● **TRAVAIL DEMANDÉ**
1 - Dans le passage fourni, reformulez sous forme de liste concise le paragraphe qui commence par « Ach Herr, wie ist meiner Feinde so viel », en conservant ses faits essentiels.
2 - Recopiez fidèlement le segment du passage fourni allant de « Nous renouons avec » jusqu'à « est particulièrement bouleversante. ».
3 - D'après le passage fourni, quel rôle Jorge Navarro Colorado tenait-il dans le Lotario de Haendel à Göttingen ?

● **PASSAGE FOURNI**
━━━

Ich will in aller Not de Daniel Eberlin est ici enregistrée pour la première fois. Tout comme la précédente cantate elle comporte de magnifiques parties virtuoses pour le violon, à commencer par l'agilité stupéfiante requise dans la sonate introductive, ainsi que dans celle qui tournoie, lancinante, avant la troisième strophe. La partie de chant est confiée à Jorge Navarro Colorado, que nous avions entendu l'an dernier dans le rôle de Berengario du Lotario de Haendel à Göttingen (lire notre compte-rendu). Le jeune ténor espagnol s'en acquitte avec une diction allemande précise et assurée. Son timbre chaleureux lance avec aisance des aigus rayonnants, tandis que son expressivité nous emmène de la courte détresse initiale vers une foi proclamée qui débouche sur l'apaisement final (Drum wenn mich Jesus deckt), appuyé par l'orgue et progressivement enveloppé par le violon.

Ach Herr, wie ist meiner Feinde so viel est la seconde cantate de Pachelbel de ce parcours. Elle décrit de manière très colorée la fuite du roi David hors de son palais, poursuivi par son fils séditieux Absalon. Réfugié avec quelques fidèles sur l'autre rive du Cédron il sollicite l'aide de Dieu dans le chant dit du matin. Après les accords plaintifs et lancinants du violon, la basse se pare de graves profonds et dramatiques pour lancer sa tonnante invocation (Ach Herr). Le violon se mêle intimement au chant dont il souligne la narration, appuyant la proclamation assurée Ich fürchte mich nicht (Je ne crains pas) ou l'énergique apostrophe Auf Herr. Retenons aussi les généreux ornements sur le mot hébreu final Sela.

Nous renouons avec Johann Christoph Bach pour le lamento Ach dass ich Wassers gnug hätte. L'instrumentation riche et complexe des cordes y déploie avec bonheur ses accents dramatiques, et le violon s'y insère régulièrement dans un impressionnant dialogue sonore avec la soprano Andrea Hill. Celle-ci a teinté sa voix d'une pointe d'acidité qui souligne le caractère plaintif d'un texte lentement déclamé, au phrasé admirablement lié par de longs ornements. La reprise est particulièrement bouleversante.

━━━

● **DONNÉES FOURNIES**
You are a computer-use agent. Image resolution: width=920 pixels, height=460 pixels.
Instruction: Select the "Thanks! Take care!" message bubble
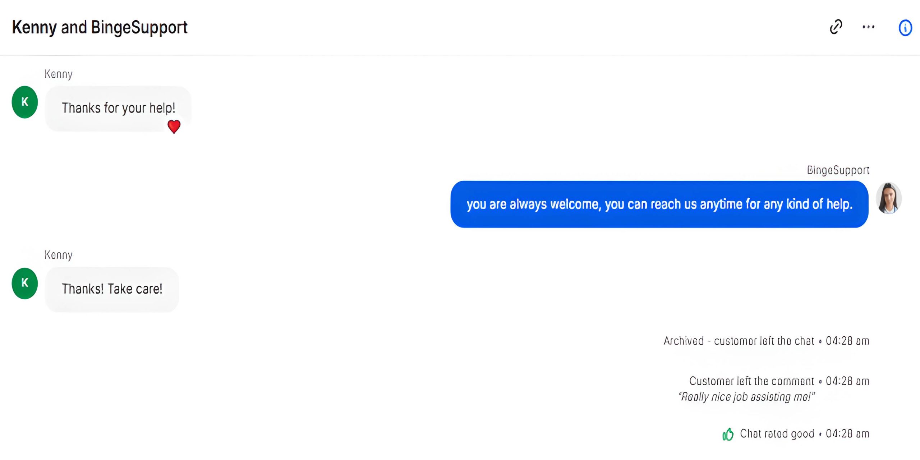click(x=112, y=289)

━━━

● **RÉPONSES PAR CONSIGNE**
1 -
- Il s'agit de la seconde cantate de Pachelbel de ce parcours.
- Elle décrit de façon très colorée la fuite du roi David hors de son palais, poursuivi par son fils séditieux Absalon.
- Réfugié avec quelques fidèles sur l'autre rive du Cédron, David sollicite l'aide de Dieu dans le chant dit du matin.
- Après les accords plaintifs du violon, la basse lance son invocation (Ach Herr) avec des graves profonds et dramatiques.
- Le violon souligne la narration, notamment Ich fürchte mich nicht (Je ne crains pas) et l'apostrophe Auf Herr.
- Le mot hébreu final Sela reçoit de généreux ornements.

2 -
Nous renouons avec Johann Christoph Bach pour le lamento Ach dass ich Wassers gnug hätte. L'instrumentation riche et complexe des cordes y déploie avec bonheur ses accents dramatiques, et le violon s'y insère régulièrement dans un impressionnant dialogue sonore avec la soprano Andrea Hill. Celle-ci a teinté sa voix d'une pointe d'acidité qui souligne le caractère plaintif d'un texte lentement déclamé, au phrasé admirablement lié par de longs ornements. La reprise est particulièrement bouleversante.

3 - Il tenait le rôle de Berengario.